Going to bed earlier has felt luxurious, my mornings seem longer, and my daily routine is just beginning to grow roots. Both Nadya and Shannon are inspirational and I deeply admire the way their daily self-care rituals seem so effortless, and non-negotiable. Nadya is unwavering in her commitment and compassion, and those of you who know Shannon will agree that she is the living breathing embodiment of good health — I am blessed to have them walking beside me on this journey.
Misty and Mama (aka Muffin) are both doing well.
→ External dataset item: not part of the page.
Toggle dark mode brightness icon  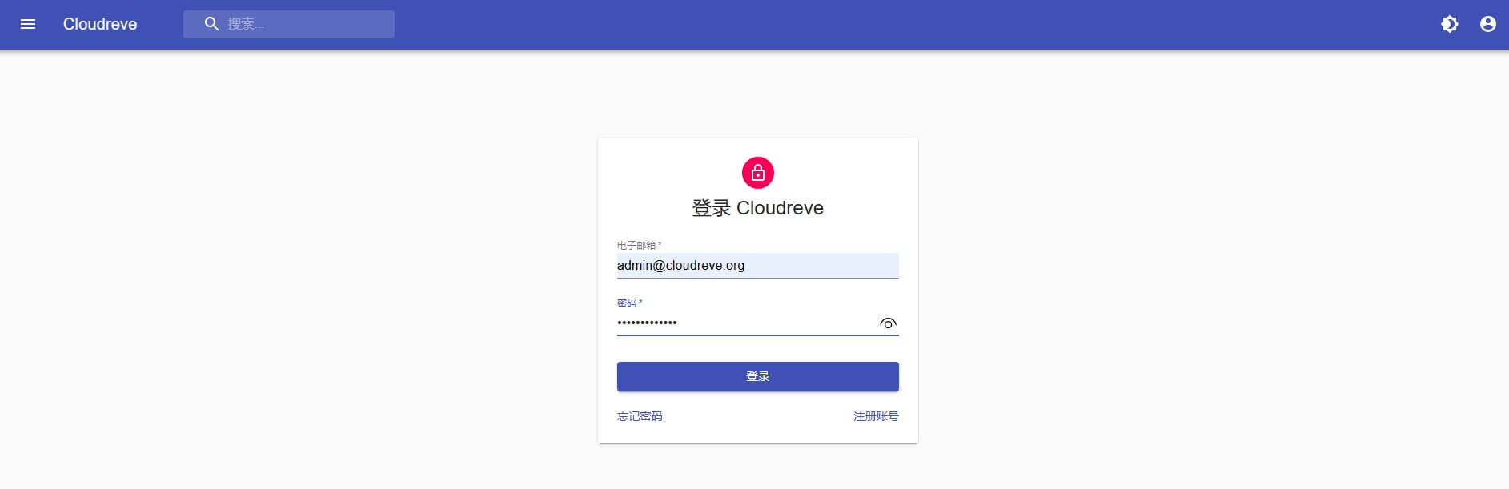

Mama did hit a rough patch but thanks to the care of our vet and Springfield’s animal-lovers, she has pulled through. What a shock it must have been for her, to suddenly give birth and nurse her baby cria. Alpacas are herd animals, so normally they would witness the arrival of cria before they give birth themselves, but Mama never did. She has taken it all on with the grace and stamina of mothers everywhere in Nature- and she just got on with it.
It is possible to have alpacas who come to you when called, and eat out of your hand, and Misty is more friendly each day, but still a little wary. As it turns out, the wonderful Elba, a massage therapist at Springfield, once worked as a professional alpaca trainer! With her guidance we will be introducing Misty to a halter this week so we can get used to being close to each other without fear. Wish us luck.